Safa is a great example of how the program works. At Meridian, she served as Curriculum Developer in the GlobalConnect Division, working on exchange programs related to entrepreneurship and social action. She came well equipped for her placement. After completing her studies at the Ecole Nationale de Commerce et Gestion in Settat, a leading Moroccan business school, she went to work for Nielsen Company managing regional projects in the Maghreb. Always interested in international travel and social entrepreneurism, she then moved to Istanbul, Turkey, as a coordinator for Citizenship and Public Affairs for Microsoft. In that capacity, she worked with local and regional teams promoting entrepreneurship and community empowerment.

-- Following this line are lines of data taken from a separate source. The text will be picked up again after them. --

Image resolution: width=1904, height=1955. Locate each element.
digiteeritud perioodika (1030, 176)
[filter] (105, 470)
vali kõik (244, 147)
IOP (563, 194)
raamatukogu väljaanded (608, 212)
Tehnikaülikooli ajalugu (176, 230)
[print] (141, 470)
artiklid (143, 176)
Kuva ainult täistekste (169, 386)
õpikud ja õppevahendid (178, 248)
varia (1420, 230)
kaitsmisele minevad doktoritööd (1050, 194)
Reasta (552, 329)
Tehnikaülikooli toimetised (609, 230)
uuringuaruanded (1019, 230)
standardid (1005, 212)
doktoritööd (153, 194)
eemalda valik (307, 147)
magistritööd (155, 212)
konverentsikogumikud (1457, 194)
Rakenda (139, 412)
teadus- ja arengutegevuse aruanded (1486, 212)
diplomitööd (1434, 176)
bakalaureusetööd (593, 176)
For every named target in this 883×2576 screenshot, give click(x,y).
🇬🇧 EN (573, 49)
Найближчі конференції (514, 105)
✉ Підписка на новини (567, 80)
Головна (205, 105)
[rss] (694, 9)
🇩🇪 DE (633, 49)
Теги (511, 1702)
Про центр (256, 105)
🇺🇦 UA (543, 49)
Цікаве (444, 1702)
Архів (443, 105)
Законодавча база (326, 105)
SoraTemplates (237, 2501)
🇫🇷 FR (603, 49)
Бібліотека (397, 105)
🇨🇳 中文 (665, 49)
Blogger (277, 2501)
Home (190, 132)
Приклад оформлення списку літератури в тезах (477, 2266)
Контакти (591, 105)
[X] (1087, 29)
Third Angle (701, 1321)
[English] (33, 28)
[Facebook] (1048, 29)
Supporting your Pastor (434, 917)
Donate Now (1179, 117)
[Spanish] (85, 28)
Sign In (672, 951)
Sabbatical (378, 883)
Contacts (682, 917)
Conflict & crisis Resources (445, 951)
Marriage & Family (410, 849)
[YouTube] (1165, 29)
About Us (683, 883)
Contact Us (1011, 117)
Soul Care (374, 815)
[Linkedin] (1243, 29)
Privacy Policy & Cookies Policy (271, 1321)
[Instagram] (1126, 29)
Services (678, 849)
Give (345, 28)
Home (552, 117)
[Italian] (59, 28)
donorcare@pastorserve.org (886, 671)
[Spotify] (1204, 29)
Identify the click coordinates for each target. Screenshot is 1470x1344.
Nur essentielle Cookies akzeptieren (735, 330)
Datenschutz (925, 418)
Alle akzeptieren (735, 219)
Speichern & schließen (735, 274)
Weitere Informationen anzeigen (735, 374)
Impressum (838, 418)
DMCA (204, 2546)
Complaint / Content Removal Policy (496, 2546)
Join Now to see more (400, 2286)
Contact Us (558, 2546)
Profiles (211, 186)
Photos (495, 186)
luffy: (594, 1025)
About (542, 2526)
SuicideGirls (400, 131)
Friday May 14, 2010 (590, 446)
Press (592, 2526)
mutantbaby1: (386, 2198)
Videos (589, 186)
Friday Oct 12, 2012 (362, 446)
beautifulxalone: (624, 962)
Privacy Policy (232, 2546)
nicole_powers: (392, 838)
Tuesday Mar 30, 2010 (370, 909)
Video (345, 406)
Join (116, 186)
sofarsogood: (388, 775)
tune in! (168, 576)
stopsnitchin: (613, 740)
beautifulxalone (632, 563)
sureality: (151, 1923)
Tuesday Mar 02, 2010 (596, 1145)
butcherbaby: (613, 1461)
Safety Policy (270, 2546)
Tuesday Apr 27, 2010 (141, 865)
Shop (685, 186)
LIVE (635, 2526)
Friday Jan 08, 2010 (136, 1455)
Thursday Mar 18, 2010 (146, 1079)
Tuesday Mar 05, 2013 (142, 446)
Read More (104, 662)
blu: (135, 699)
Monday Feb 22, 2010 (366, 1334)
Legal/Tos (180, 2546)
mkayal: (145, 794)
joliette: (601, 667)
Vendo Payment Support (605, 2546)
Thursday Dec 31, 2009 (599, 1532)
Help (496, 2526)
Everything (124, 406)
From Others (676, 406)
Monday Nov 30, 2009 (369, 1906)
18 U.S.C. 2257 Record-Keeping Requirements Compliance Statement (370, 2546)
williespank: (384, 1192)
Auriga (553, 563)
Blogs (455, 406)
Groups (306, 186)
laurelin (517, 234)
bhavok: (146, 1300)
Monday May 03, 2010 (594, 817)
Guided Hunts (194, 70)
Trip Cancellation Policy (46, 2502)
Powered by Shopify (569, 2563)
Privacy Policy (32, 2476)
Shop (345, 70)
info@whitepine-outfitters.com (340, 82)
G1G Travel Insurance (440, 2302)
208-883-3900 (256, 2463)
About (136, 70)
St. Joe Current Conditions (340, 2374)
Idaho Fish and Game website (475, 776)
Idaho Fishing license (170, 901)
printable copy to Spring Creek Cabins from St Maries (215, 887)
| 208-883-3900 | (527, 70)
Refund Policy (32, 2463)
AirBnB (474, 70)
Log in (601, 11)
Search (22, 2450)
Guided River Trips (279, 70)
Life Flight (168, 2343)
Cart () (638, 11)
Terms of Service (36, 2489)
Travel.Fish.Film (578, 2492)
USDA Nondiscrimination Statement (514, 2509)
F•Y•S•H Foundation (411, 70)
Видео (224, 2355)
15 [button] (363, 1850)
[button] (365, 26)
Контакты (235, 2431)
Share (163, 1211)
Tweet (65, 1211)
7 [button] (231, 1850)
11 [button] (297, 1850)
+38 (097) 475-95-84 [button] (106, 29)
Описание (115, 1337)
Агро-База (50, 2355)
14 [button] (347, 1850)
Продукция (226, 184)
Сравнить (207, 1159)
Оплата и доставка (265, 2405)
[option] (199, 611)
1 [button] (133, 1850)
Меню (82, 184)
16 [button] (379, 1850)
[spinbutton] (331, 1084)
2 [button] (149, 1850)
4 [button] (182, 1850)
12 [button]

When she returned to Morocco, Safa started her own company supporting local artisans and encouraging access to international markets for local cooperatives. She received a number of fellowships while building her social entrepreneurship portfolio and is part of the growing alumna network of women entrepreneurs in the country. Before coming to the US, Safa was president of the Junior Chamber International (JCI) chapter in Marrakech, and became involved in broader community affairs, including human development issues.

What works about America?

We spoke with her as she was preparing to return to Morocco. Safa goes home strongly believing in the benefits of international exchanges. Since she dealt with delegations coming to the US from abroad, she had the opportunity to hear from participants about their experiences. She said that she, like many of those with whom she worked, had their “assumptions” about America challenged and changed while they were here. Among the leading positive impressions are the attachment to family, extensive volunteerism, and celebration of holidays and events, from Thanksgiving and Christmas to the Super Bowl and March Madness.

Experiencing the “you can do it” spirit that permeates American culture was an enriching experience personally and professionally, she said, that helps build self-confidence,. Safa is impressed by how much energy in the US is directed towards empowering individuals, especially youth. While in Washington, she had the opportunity to attend many conferences hosted by NGOs, think tanks, and multilateral organizations, gaining exposure to many perspectives and programs.

Safa was particularly struck by the scope of the volunteer culture in the US. She noted that at the JCI in Marrakech, there were small numbers of people involved. In the US, “Lots of people participated, naturally, professionally, in a sustainable and efficient manner.” This is one of the strongest impressions she will take home with her.

The other is the importance of exchanges. They are “so powerful in breaking down stereotypes and assumptions when you see the host culture through your own eyes.” If she had not spent so much time observing how Americans interact and going to homes, she would have missed a lot, she said.

Professionally, she focused on benchmarking how the US works and what might be useful in Morocco. One example that particularly impressed her is ADA compliance — how the US provides access to transportation and other services for the handicapped, whereas in Morocco, the notion of helping the handicapped as a matter of policy doesn’t exist. “Someone from outside then asks why in the US…the answers change perspectives and lead us to see how the general public will is so key to making changes, like in volunteering.”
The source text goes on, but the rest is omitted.